*What needs to be done*:
Rewrite every one of the rows below, changing "Screen dimensions" to "Screen size" wherever it appears and leaving everything else as it is. Omit the pictures from your version.

*Provided material*:
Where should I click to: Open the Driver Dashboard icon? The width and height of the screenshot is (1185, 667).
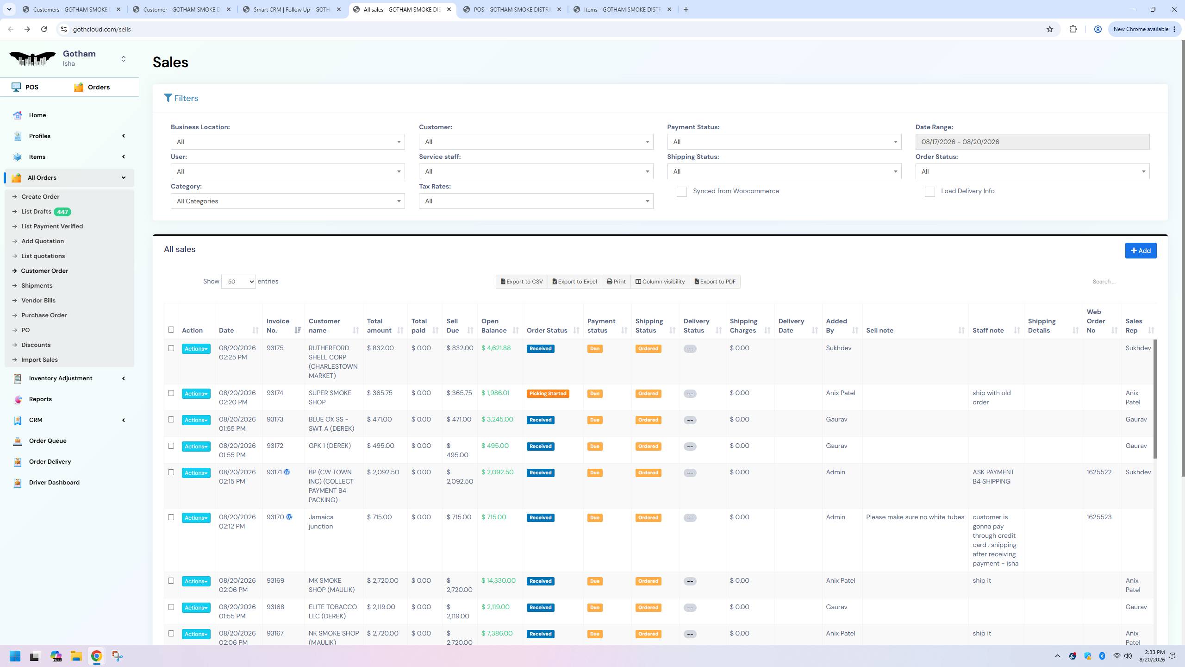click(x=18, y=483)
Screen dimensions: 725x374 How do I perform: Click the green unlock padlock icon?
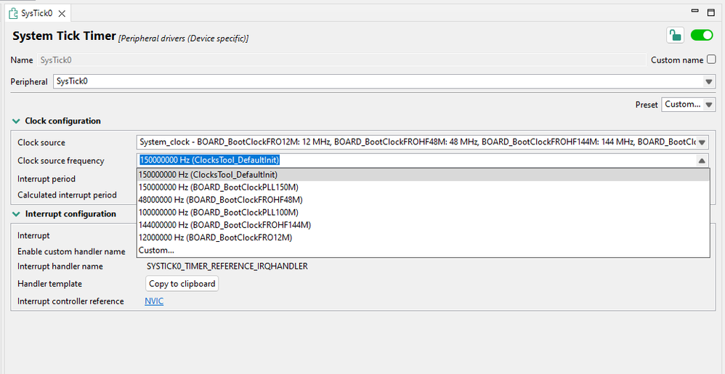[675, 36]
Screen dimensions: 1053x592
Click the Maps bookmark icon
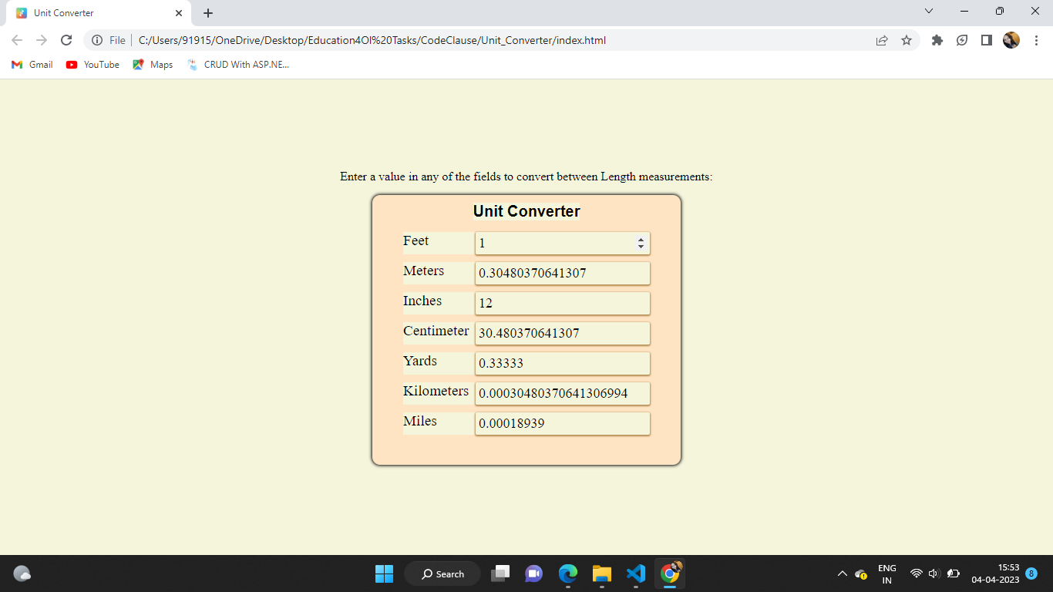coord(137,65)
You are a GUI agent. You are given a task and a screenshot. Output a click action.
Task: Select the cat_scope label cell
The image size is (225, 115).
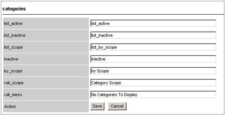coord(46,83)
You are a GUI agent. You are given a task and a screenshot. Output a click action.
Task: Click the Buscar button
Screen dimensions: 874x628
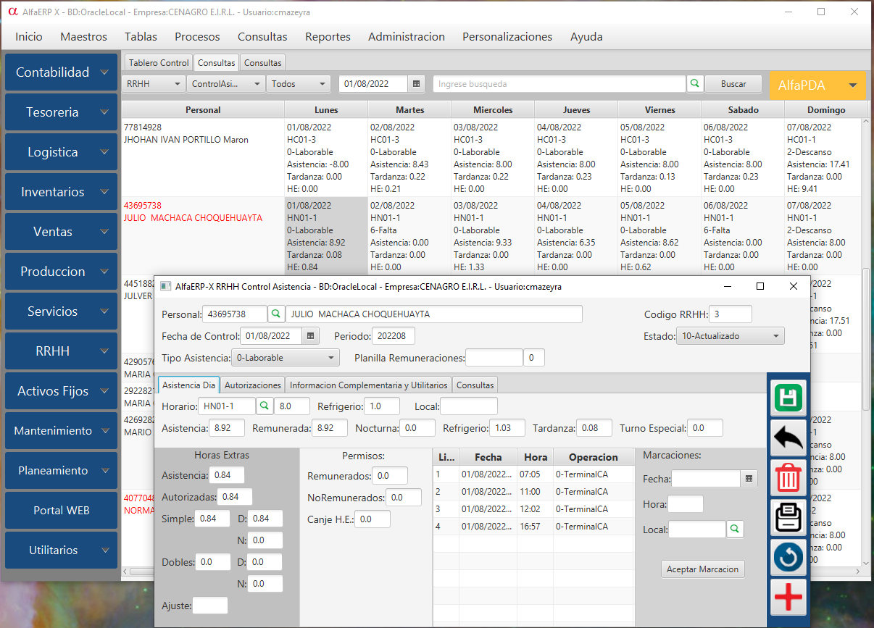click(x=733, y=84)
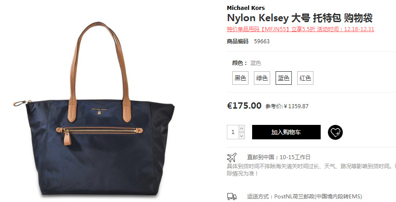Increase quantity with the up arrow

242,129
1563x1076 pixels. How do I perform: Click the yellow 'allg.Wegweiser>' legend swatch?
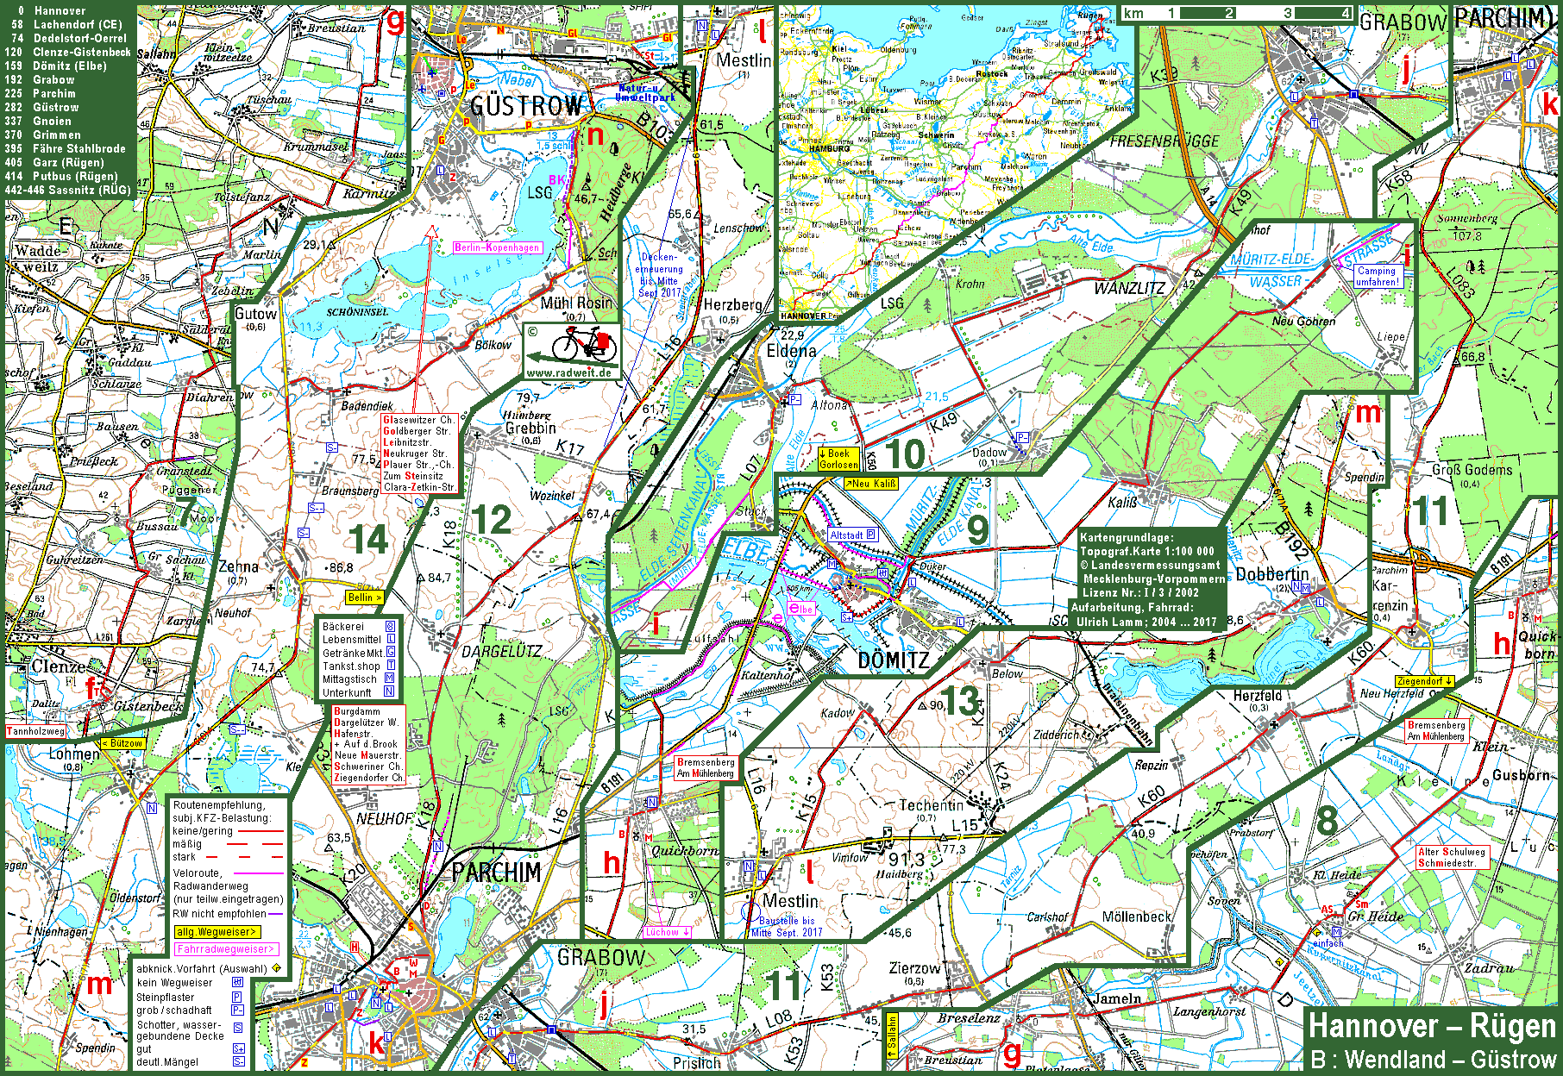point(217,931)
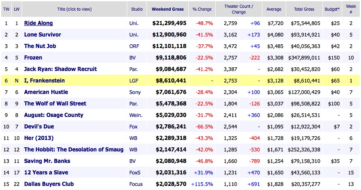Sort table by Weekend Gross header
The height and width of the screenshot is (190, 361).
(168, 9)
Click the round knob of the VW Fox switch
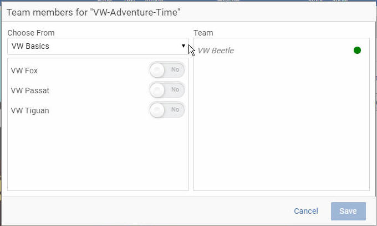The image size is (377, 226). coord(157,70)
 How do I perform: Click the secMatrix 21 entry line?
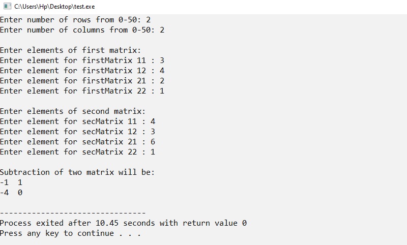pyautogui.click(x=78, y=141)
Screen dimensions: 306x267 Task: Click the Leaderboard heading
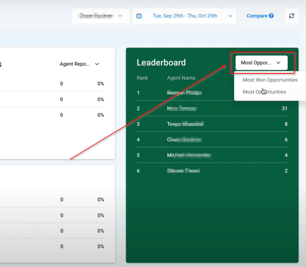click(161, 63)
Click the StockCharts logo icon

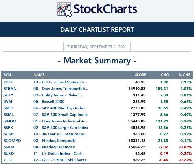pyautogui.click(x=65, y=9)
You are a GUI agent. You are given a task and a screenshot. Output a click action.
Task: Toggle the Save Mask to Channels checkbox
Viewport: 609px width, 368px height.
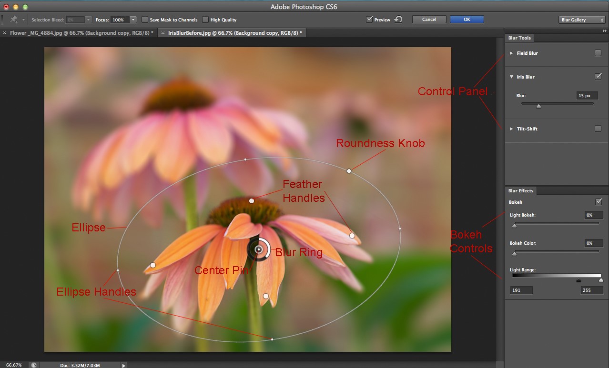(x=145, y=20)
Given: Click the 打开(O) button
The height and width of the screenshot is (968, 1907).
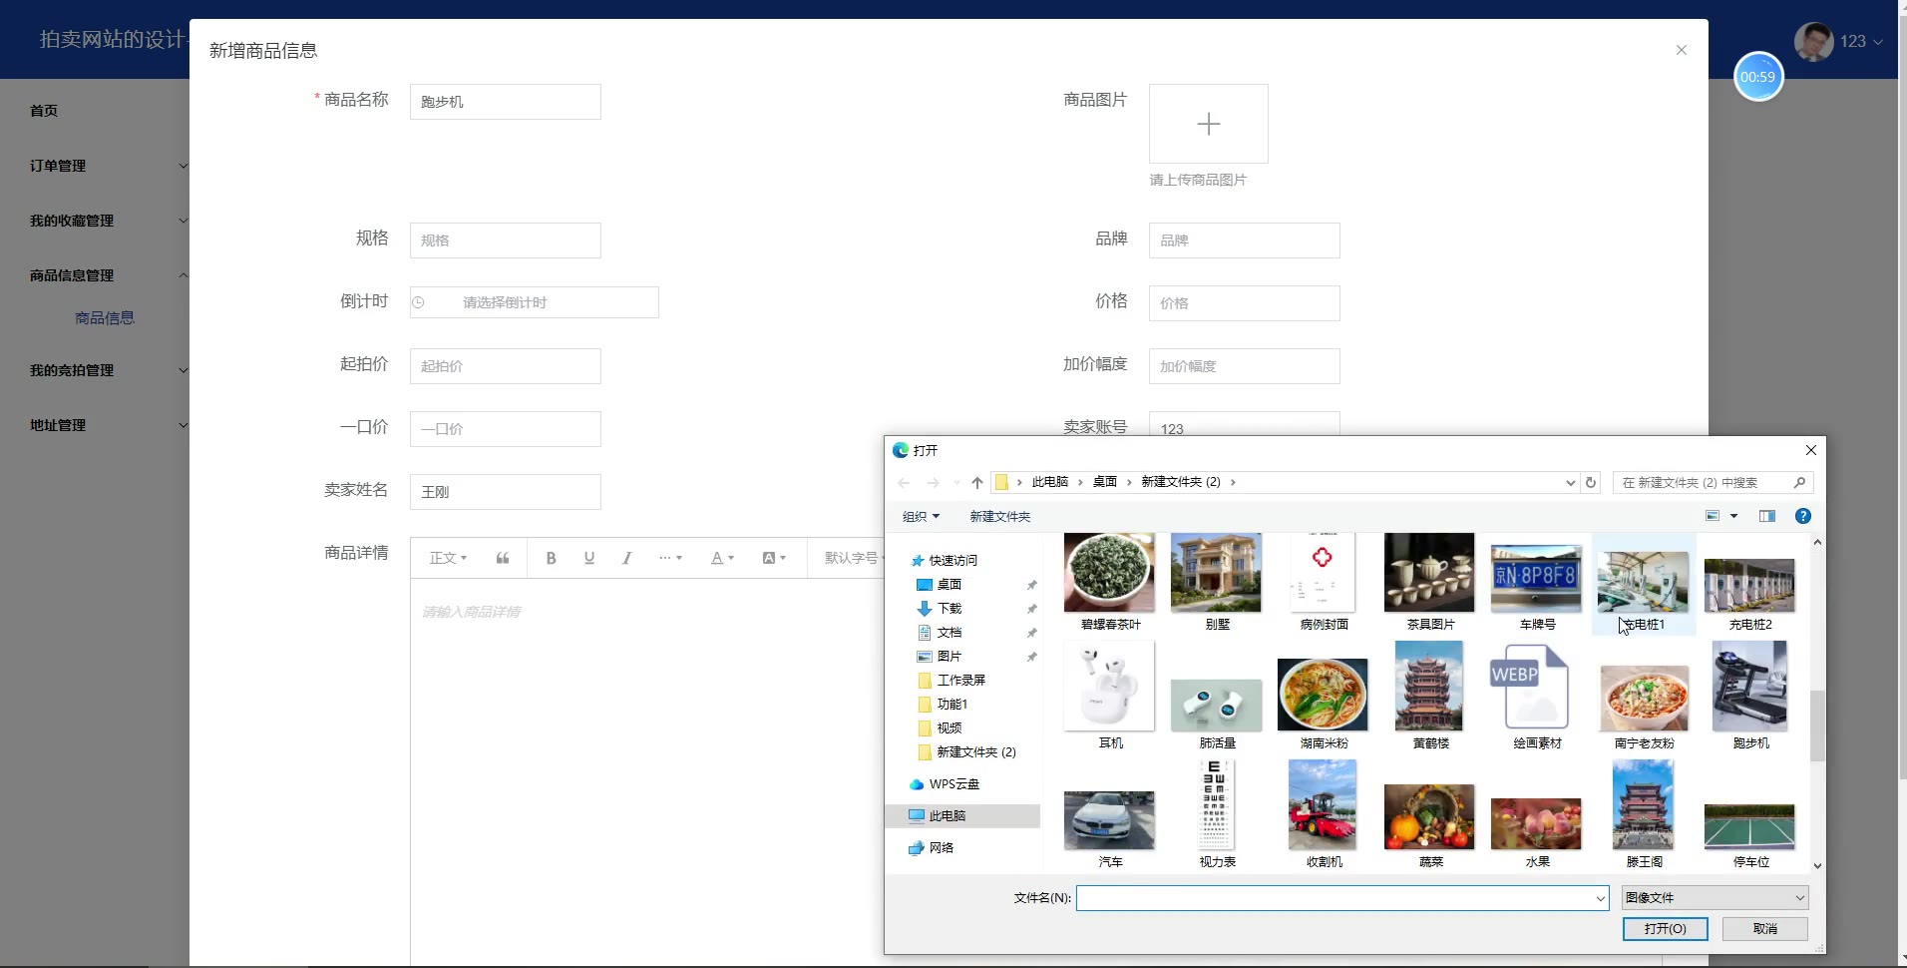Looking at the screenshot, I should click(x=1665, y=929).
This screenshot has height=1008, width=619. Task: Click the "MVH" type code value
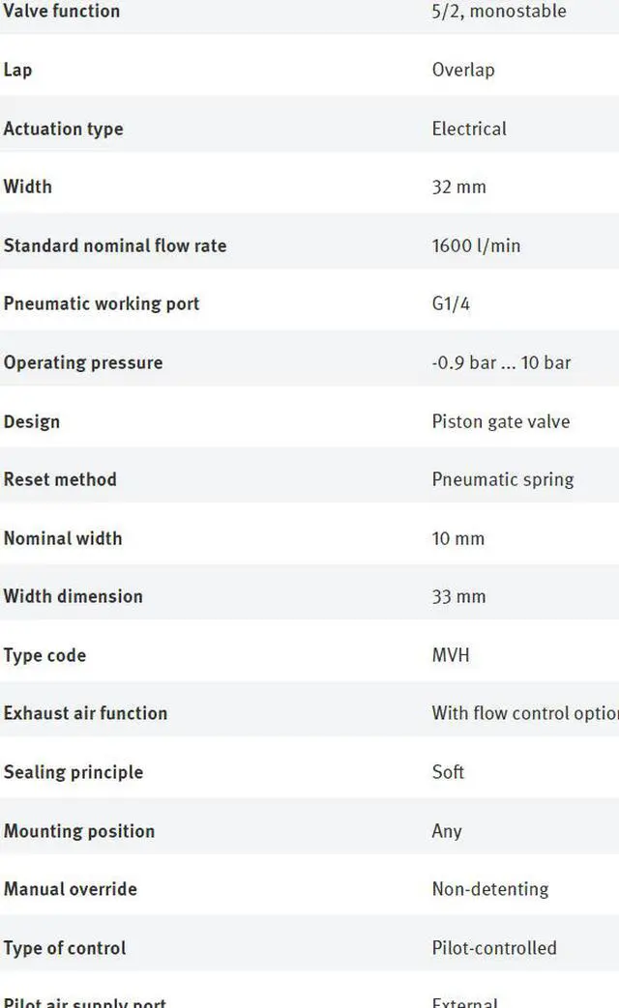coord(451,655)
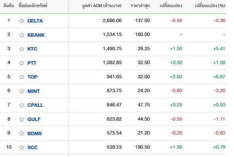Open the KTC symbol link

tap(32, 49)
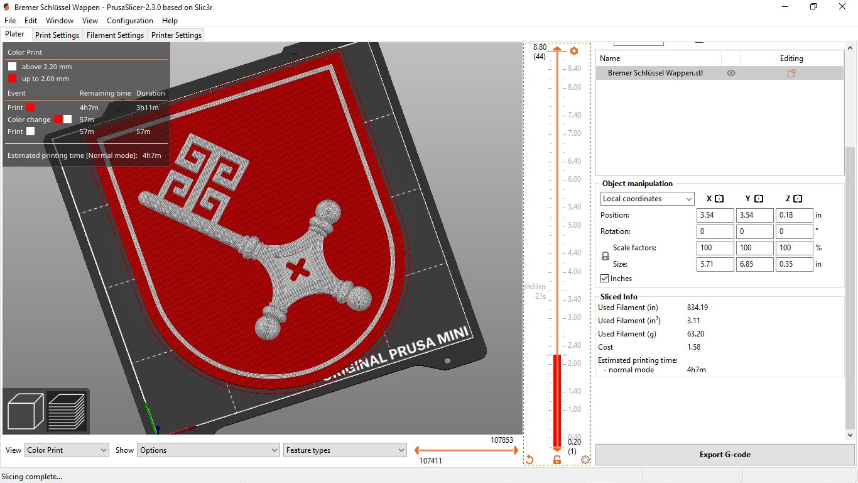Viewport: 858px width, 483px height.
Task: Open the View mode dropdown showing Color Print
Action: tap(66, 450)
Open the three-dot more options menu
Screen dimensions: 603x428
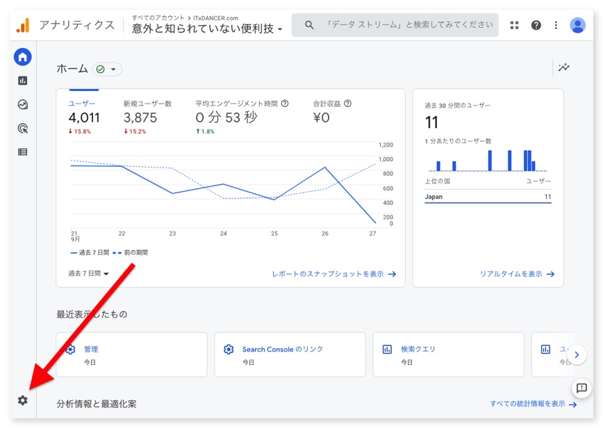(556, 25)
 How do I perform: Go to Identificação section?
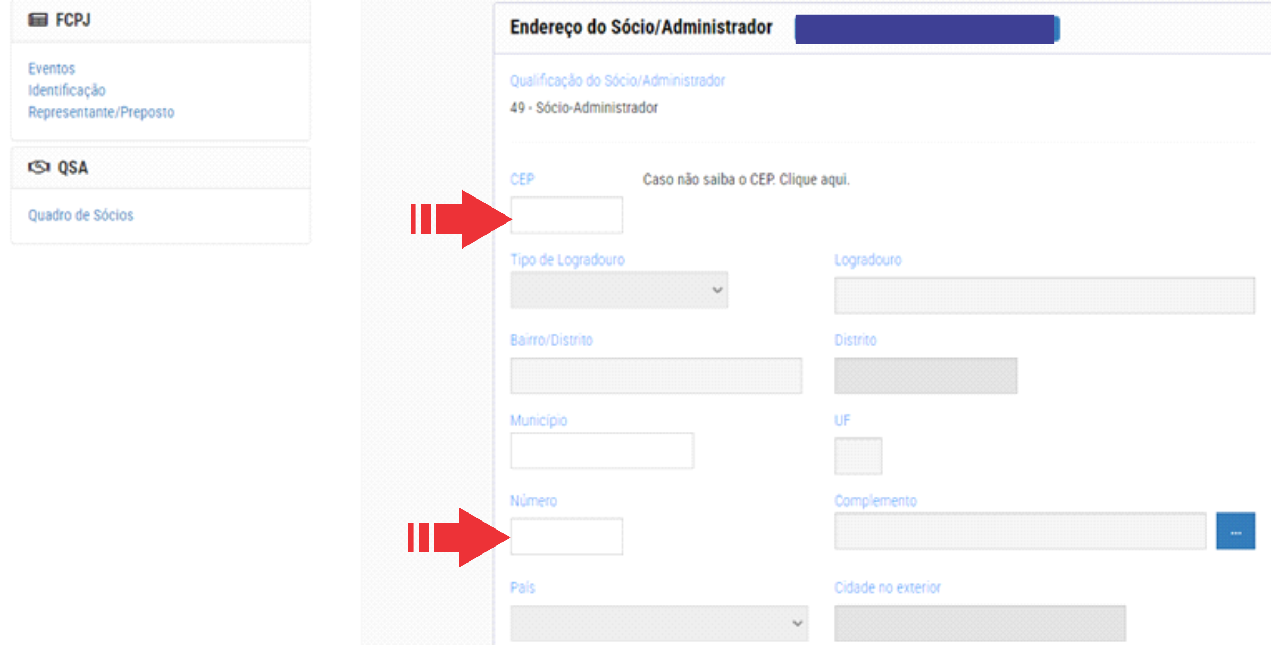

*Written reply*:
Where should I click to: Open the Driver Dashboard icon? The width and height of the screenshot is (1185, 667).
click(x=18, y=483)
Screen size: 725x374 How do I perform: Click the green unlock padlock icon?
[675, 36]
Screen size: 1053x592
Click the Maps bookmark icon
coord(137,65)
You are a GUI agent. You are given a task and a screenshot. Output a click action.
Task: Select the cat_scope label cell
The image size is (225, 115).
coord(46,83)
You are a GUI agent. You are given a task and a screenshot. Output a click action.
Task: Click the Buscar button
Screen size: 874x628
click(x=733, y=84)
Increase quantity with the up arrow

242,129
1563x1076 pixels. How do I perform: Click the yellow 'allg.Wegweiser>' legend swatch?
point(217,931)
Sort table by Weekend Gross header
The height and width of the screenshot is (190, 361).
(168, 9)
Click the round knob of the VW Fox switch
The image size is (377, 226). coord(157,70)
 How do I perform: Click the secMatrix 21 entry line?
pyautogui.click(x=78, y=141)
Screen size: 306x267 Task: Click the Leaderboard heading
click(161, 63)
Click the StockCharts logo icon

pyautogui.click(x=65, y=9)
You are a GUI agent. You are given a task and a screenshot. Output a click action.
Task: Toggle the Save Mask to Channels checkbox
Viewport: 609px width, 368px height.
(x=145, y=20)
Given: Click the 打开(O) button
The height and width of the screenshot is (968, 1907).
Looking at the screenshot, I should click(x=1665, y=929).
This screenshot has height=1008, width=619. Task: Click the "MVH" type code value
coord(451,655)
Open the KTC symbol link

tap(32, 49)
Viewport: 858px width, 483px height.
Task: Open the View mode dropdown showing Color Print
Action: tap(66, 450)
Open the three-dot more options menu
Screen size: 603x428
(556, 25)
 How do I perform: Go to Identificação section?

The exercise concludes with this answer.